**How to complete this task**
Using the records that appear below, write out exactly the lines from the one with "About (419, 2045)" through the one with "نویسنده ها [button] (267, 217)", keeping both end lines.

**Information shown**
---+---

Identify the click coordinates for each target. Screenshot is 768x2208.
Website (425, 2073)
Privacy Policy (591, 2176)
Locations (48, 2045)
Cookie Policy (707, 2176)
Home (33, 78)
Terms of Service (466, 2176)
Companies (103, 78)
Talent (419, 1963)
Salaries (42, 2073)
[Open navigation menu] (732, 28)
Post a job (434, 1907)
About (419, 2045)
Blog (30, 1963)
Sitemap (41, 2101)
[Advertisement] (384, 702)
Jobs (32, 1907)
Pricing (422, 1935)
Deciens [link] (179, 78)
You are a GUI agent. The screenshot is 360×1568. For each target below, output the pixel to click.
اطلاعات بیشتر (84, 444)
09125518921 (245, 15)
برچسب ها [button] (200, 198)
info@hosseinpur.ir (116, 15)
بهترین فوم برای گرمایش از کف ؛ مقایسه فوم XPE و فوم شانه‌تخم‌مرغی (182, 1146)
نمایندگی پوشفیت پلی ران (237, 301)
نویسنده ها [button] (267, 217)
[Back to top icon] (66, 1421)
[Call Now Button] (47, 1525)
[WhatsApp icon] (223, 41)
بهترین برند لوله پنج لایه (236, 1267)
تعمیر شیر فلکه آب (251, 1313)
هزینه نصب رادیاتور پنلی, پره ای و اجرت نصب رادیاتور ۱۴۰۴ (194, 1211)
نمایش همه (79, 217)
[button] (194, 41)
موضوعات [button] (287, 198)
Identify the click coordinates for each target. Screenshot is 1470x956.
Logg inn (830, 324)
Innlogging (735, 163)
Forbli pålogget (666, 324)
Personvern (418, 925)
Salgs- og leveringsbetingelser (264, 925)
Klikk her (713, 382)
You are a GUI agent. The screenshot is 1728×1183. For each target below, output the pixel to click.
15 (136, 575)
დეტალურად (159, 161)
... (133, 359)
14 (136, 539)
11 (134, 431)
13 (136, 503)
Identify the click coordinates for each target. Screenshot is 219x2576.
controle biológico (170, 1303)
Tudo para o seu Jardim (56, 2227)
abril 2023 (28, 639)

---+---

**Exercise response**
About (419, 2045)
Blog (30, 1963)
Sitemap (41, 2101)
[Advertisement] (384, 702)
Jobs (32, 1907)
Pricing (422, 1935)
Deciens [link] (179, 78)
You are a GUI agent. The screenshot is 360×1568. For each target below, output the pixel to click.
اطلاعات بیشتر (84, 444)
09125518921 (245, 15)
برچسب ها [button] (200, 198)
info@hosseinpur.ir (116, 15)
بهترین فوم برای گرمایش از کف ؛ مقایسه فوم XPE و فوم شانه‌تخم‌مرغی (182, 1146)
نمایندگی پوشفیت پلی ران (237, 301)
نویسنده ها [button] (267, 217)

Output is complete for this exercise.